- Directed by: David MacDonald
- Written by: Victor Kendall; Doreen Montgomery;
- Based on: radio series by Maurice Moiseiwitsch
- Produced by: John Corfield
- Starring: Richard Goolden; Vic Oliver; Fabia Drake;
- Cinematography: Bryan Langley
- Production company: British National Films
- Distributed by: Associated British Film Distributors
- Release date: June 1938;
- Running time: 70 minutes
- Country: United Kingdom
- Language: English
- Budget: £20,212

= Meet Mr. Penny =

Meet Mr. Penny is a 1938 British comedy film directed by David MacDonald and starring Richard Goolden, Vic Oliver and Fabia Drake. It was written by Victor Kendal and Doreen Montgomery based on the BBC radio series The Strange Adventures of Mr. Penny (1936) by Maurice Moiseiwitsch, in which Goolden played Mr.
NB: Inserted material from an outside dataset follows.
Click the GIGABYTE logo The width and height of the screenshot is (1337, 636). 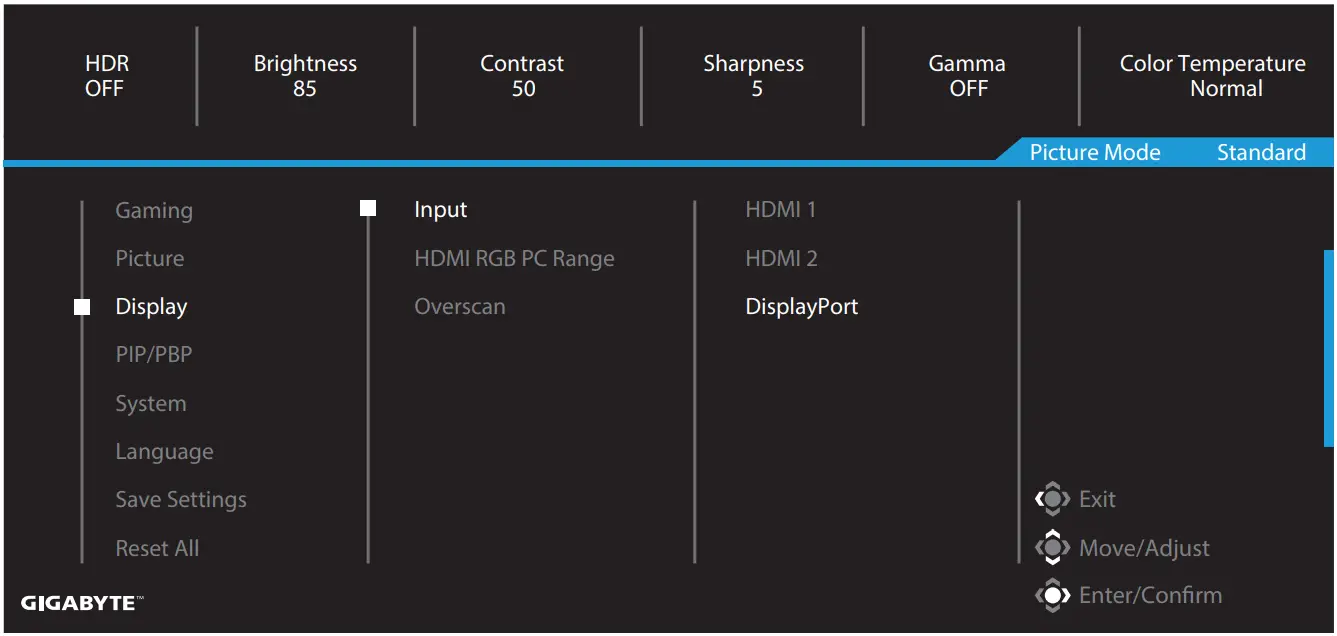click(84, 602)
Penny.

==Premise==
Timid solicitor's clerk Henry Penny and his neighbours attempt to prevent the destruction of their local vegetable-growing allotment, on which property tycoon Mr Allgood plans to build a warehouse.

==Cast==
- Richard Goolden as Henry Penny
- Vic Oliver as Allgood
- Fabia Drake as Annie Penny
- Kay Walsh as Peggy Allgood
- Patrick Barr as Clive Roberts
- Hermione Gingold as Mrs. Wilson
- Wilfrid Hyde-White as Mr. Wilson
- Charles Farrell as Jackson
- Hal Walters as Cecil
- Joss Ambler as Gridley
- Jack Raine as Preston
- Renee Gadd as Mrs. Brown
- Tom Gill
- Daphne Raglan
- Gilbert Davis

==Production==
It was made at Welwyn Studios by British National Films.

In August 1937 it was announced John Corfeld of British National had secured the film rights.

The film was intended to be the first in a series of Mr Penny movies, the unproduced sequel being The Pennys Abroad.

==Reception==
The Monthly Film Bulletin wrote: "Richard Goolden's brilliant broadcast improvisations as Mr. Penny were a joy to many listeners, and it was inevitable that sooner or later a character with so wide and ready-made an appeal should be claimed by the cinema and seen as well as heard. Such a transformation is not without its dangers, for Mr. Penny is an artist in words, and the cinema is a record of action; but though it sometimes appears that Richard Goolden finds the pace of this boisterous farce a little too much for him, when all is said and done Mr. Penny's many friends will find in his performance the authentic Mr. Penny of their imagination. ... The production is competent, if unadventurous, and the film will have a very wide appeal."'

Kine Weekly wrote: "Refreshing comedy of suburbia, put over by the shy humour of Richard Goolden, popular radio character comedian. Story complications seldom deviate from hide-bound theatrical convention, and there is considerably more talk than direct action, but the atmosphere is lifelike, and so are the types. Friendliness of fundamentals and directorial shrewdness conserve mass and family appeal. Good popular light entertainment, with a ready-made public in the star's considerable fans."

Picturegoer wrote: "A popular radio character-comedian, Richard Goolden, makes a very good impression in his screen debut but the material at his command is very theatrical and too full of verbiage for complete success. ... Vic Oliver is very good as the financier, as is Fabia Drake as Mrs. Penny. There is a slight, conventional love interest, introduced competently by Kay Walsh and Patrick Barr. Sound support comes from Charles Farrell and John Ambler. Domestic humour is good, but some of the farcical situations seem rather dated."

The Evening Chronicle wrote "the material is not always cinematic but admirers of Mr Penny will find it entertaining."

The Guardian felt "the London atmosphere is well caught and the whole film is mildly satisfying."

==Bibliography==
- Wood, Linda. British Films, 1927-1939. British Film Institute, 1986.